| REQUIRED TASK |
In the material, rewrite the lines starting with the line containing "1568x527 pixels. Task: Focus" and going on through the line containing "Looking at the screenshot, I should click(x=145, y=160).", changing every "Task:" to "Instruction:" and leaving everything else as it is.

| STORED DATA |

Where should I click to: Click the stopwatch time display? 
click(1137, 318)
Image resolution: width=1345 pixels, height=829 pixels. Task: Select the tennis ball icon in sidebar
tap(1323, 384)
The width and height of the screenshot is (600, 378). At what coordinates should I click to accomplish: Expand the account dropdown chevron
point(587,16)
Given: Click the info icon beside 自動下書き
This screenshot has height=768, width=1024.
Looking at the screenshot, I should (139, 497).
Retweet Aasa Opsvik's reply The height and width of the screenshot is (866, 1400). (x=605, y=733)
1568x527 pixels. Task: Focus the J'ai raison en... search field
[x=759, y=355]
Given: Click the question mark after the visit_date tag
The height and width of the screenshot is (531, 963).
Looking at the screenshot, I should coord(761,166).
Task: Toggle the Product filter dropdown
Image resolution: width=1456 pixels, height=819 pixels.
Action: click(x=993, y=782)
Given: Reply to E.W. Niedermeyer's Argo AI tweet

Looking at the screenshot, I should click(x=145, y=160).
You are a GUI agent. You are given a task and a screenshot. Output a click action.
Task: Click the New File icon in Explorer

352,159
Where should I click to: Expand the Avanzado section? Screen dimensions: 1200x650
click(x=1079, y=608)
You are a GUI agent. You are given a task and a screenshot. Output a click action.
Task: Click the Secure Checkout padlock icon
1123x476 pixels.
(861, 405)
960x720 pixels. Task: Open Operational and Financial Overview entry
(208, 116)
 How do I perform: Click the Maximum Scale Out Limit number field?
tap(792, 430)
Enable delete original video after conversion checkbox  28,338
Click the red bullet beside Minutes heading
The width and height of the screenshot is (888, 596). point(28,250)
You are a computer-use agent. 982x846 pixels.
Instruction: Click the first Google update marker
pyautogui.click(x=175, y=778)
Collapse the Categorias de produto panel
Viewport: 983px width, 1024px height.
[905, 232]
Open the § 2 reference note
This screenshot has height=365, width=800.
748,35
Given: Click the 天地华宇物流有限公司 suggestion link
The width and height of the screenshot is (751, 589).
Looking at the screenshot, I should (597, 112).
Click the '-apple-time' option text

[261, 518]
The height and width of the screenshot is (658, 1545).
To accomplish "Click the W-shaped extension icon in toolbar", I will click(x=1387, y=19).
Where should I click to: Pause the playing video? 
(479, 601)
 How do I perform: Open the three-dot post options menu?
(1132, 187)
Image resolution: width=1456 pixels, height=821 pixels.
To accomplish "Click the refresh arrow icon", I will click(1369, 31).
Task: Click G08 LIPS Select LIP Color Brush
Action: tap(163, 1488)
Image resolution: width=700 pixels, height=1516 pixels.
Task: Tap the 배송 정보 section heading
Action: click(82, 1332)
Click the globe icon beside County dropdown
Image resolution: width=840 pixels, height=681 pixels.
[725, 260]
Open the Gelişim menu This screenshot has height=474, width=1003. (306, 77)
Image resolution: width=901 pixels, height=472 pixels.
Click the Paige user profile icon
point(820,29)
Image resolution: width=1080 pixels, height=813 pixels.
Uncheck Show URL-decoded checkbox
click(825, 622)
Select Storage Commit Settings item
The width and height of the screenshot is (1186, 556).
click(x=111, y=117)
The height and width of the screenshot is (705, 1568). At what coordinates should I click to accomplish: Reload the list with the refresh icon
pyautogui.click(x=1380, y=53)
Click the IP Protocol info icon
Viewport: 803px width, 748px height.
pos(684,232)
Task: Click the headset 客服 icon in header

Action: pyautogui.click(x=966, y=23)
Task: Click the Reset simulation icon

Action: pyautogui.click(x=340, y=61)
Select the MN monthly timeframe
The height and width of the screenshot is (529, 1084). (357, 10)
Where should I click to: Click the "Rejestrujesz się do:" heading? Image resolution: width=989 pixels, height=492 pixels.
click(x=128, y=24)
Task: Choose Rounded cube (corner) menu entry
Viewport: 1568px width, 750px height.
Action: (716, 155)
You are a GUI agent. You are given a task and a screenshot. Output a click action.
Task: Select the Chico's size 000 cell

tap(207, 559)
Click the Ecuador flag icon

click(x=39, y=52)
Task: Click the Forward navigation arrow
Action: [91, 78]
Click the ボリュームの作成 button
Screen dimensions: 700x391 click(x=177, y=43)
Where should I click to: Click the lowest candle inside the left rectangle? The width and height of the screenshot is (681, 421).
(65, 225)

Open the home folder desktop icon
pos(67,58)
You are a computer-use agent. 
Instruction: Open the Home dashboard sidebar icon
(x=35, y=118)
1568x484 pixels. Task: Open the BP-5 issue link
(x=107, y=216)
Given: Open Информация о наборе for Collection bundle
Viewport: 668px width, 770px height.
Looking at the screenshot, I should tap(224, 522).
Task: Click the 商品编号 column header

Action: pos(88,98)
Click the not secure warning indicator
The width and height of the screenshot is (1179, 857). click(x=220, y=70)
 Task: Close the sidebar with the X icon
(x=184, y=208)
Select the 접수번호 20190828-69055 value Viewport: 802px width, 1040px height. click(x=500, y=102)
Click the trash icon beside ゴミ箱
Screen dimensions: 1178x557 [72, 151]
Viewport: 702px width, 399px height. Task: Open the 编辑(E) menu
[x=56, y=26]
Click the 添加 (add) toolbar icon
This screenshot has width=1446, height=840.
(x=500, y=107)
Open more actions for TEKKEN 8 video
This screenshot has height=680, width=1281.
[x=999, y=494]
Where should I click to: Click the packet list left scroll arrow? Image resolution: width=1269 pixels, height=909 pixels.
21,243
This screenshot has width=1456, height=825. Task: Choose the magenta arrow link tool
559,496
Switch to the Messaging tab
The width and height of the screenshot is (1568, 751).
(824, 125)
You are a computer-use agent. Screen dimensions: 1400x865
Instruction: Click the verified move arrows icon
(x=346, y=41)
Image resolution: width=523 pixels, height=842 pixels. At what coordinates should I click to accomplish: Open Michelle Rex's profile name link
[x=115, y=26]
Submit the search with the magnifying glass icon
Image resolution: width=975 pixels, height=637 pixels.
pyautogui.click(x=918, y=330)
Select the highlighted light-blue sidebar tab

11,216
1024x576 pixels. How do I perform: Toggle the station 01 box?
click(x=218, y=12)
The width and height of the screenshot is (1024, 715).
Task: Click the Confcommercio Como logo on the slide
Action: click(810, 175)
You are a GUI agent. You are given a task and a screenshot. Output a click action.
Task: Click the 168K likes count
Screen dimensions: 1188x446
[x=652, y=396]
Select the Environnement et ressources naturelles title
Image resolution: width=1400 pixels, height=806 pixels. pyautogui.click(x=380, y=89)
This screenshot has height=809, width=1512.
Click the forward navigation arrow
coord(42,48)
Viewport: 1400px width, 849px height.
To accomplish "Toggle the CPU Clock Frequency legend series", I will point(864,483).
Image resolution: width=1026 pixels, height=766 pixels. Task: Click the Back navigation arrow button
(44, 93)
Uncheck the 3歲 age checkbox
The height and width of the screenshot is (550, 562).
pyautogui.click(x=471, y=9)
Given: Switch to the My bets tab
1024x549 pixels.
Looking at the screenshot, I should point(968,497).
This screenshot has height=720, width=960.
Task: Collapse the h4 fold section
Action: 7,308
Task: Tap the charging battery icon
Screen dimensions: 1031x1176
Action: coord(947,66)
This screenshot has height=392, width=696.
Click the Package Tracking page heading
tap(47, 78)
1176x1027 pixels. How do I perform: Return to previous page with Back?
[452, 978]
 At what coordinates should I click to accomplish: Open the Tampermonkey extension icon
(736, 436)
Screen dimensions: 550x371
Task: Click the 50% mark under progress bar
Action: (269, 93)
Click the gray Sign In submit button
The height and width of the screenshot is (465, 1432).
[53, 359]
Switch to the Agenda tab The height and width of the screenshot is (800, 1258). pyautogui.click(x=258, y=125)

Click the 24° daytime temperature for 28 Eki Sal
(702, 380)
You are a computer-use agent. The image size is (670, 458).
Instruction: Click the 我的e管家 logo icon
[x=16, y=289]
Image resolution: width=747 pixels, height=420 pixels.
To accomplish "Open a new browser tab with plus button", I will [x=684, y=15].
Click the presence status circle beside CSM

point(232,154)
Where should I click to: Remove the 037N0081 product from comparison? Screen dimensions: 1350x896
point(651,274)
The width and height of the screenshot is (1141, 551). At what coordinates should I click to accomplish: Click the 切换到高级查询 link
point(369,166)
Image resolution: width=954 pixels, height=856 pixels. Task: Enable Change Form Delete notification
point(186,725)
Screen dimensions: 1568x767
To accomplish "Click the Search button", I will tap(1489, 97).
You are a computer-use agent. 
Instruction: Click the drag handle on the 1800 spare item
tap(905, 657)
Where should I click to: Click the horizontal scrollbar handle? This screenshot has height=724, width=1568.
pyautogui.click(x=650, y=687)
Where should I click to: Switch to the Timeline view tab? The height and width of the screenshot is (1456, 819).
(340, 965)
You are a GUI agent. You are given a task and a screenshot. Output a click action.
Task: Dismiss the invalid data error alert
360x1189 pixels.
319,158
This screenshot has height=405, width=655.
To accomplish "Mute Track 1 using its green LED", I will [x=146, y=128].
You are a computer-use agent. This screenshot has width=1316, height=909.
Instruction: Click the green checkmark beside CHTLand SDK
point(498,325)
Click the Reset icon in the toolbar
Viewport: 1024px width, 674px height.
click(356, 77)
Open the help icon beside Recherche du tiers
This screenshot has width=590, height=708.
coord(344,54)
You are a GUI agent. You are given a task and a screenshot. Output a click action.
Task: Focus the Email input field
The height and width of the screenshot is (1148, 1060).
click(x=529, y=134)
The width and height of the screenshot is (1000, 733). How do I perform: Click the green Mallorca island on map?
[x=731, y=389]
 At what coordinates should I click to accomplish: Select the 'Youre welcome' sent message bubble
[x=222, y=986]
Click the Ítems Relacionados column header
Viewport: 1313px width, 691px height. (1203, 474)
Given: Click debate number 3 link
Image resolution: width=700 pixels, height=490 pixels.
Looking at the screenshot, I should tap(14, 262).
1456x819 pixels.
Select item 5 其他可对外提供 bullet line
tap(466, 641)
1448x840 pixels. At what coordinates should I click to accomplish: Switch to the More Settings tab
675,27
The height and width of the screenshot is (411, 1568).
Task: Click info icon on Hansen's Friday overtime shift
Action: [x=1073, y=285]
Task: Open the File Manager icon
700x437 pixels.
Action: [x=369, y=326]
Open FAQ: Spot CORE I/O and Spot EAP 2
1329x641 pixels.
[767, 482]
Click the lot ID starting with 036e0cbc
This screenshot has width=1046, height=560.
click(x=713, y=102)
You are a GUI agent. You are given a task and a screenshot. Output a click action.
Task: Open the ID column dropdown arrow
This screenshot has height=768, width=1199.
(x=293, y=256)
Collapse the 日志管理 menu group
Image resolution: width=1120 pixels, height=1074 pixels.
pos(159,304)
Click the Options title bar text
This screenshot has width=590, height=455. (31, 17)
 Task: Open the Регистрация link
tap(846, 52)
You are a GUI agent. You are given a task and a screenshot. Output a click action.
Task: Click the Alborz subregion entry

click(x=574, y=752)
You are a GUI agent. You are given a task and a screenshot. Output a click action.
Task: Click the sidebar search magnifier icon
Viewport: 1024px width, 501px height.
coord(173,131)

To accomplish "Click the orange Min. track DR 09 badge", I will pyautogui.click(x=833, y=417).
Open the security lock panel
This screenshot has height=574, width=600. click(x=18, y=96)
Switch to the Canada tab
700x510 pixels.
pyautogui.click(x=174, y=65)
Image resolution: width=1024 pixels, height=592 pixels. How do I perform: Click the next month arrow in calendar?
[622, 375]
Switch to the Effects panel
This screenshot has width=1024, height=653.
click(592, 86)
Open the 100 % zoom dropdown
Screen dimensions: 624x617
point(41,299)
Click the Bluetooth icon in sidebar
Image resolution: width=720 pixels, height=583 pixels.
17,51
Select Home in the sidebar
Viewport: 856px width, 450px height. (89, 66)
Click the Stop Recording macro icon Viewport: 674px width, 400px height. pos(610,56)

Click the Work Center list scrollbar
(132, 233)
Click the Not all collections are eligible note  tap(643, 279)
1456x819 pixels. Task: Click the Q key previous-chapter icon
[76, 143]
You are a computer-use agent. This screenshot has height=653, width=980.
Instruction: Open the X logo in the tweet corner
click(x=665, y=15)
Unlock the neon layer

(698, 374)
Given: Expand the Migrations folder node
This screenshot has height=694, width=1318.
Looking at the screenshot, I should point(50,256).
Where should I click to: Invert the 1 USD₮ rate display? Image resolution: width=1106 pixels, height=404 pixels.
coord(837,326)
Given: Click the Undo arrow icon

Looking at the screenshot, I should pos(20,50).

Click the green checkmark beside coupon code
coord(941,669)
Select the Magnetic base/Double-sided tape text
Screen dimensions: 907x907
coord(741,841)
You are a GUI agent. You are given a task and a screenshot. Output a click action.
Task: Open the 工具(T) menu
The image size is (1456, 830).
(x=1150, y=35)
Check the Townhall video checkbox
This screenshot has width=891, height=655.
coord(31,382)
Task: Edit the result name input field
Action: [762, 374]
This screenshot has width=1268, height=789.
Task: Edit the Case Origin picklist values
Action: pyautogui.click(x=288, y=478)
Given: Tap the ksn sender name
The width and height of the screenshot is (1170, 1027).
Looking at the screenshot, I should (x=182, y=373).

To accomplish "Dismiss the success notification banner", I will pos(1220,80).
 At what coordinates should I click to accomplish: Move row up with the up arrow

| RESULT OF THIS EXERCISE |
1568x527 pixels. Instruction: Focus the J'ai raison en... search field
[x=759, y=355]
Given: Click the question mark after the visit_date tag
The height and width of the screenshot is (531, 963).
Looking at the screenshot, I should coord(761,166).
Instruction: Toggle the Product filter dropdown
Image resolution: width=1456 pixels, height=819 pixels.
Action: click(x=993, y=782)
Given: Reply to E.W. Niedermeyer's Argo AI tweet

Looking at the screenshot, I should click(x=145, y=160).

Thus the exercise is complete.